When we last left this sordid tale, I’d added a 1 mm shim behind my cassette, that’s 1 mm on top of the shim that came with the wheelset to fit a 10-speed cassette on an 11-speed cassette body.

I added the extra shim because I had a bit of a chain line problem that caused my chain to drop into the bottom bracket under intense power (500 + watts). This isn’t a problem under normal riding conditions, but when I’m hammering up a hill to hold a wheel, keeping the chain on the drivetrain becomes quite important!

We’re here because the issue wasn’t quite fixed. It was vastly improved and very close to fixed, even “good enough for government work”, but I could still make it skip (though not drop) in the smaller cogs out of the saddle in the little ring up front.

I assumed, when I skipped the chain last evening, that I needed to tune the rear derailleur by dialing the barrel adjuster clockwise… same as last time. So I did.

I hopped off the bike and gave it half a turn to the right. Shifting was slightly improved. I gave it another half clockwise a little while later… Every gear hit perfectly. Then I heard a skip. And another. And another. The barrel adjustment wanted to go counterclockwise to stop the skip this time, but it wanted clockwise to shift better. This is opposite what I originally started with.
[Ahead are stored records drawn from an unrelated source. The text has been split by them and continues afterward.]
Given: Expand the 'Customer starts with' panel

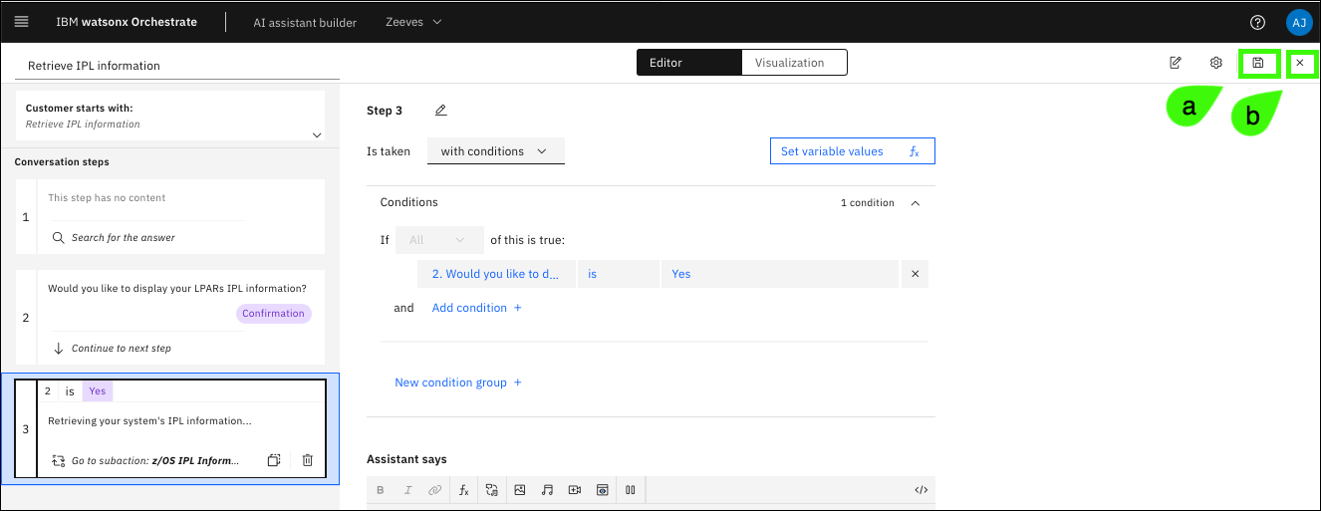Looking at the screenshot, I should pyautogui.click(x=317, y=134).
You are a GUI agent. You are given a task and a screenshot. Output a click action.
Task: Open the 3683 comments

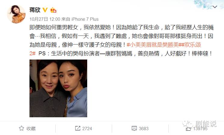tap(144, 129)
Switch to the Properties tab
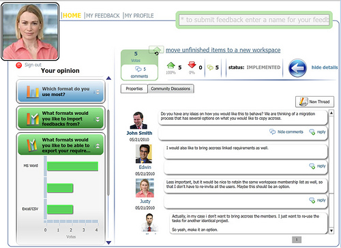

I needed a thinner shim. A half-millimeter. See, I initially went with the full millimeter because “go big or go home”, figuring a half wouldn’t be enough to make a difference.

Dialing in the rear derailleur was easier than with the .5 mm shim and shifts were crisp and precise. No skips were perceptible in any gear, up and down the cassette, big and little chainrings, front or backwards with the pedals.

I’m hopeful it’s even better this time around. The best part is, I’ll have to put in a bunch of miles on the Trek to test the theory. I think I shall start with the experimenting right away…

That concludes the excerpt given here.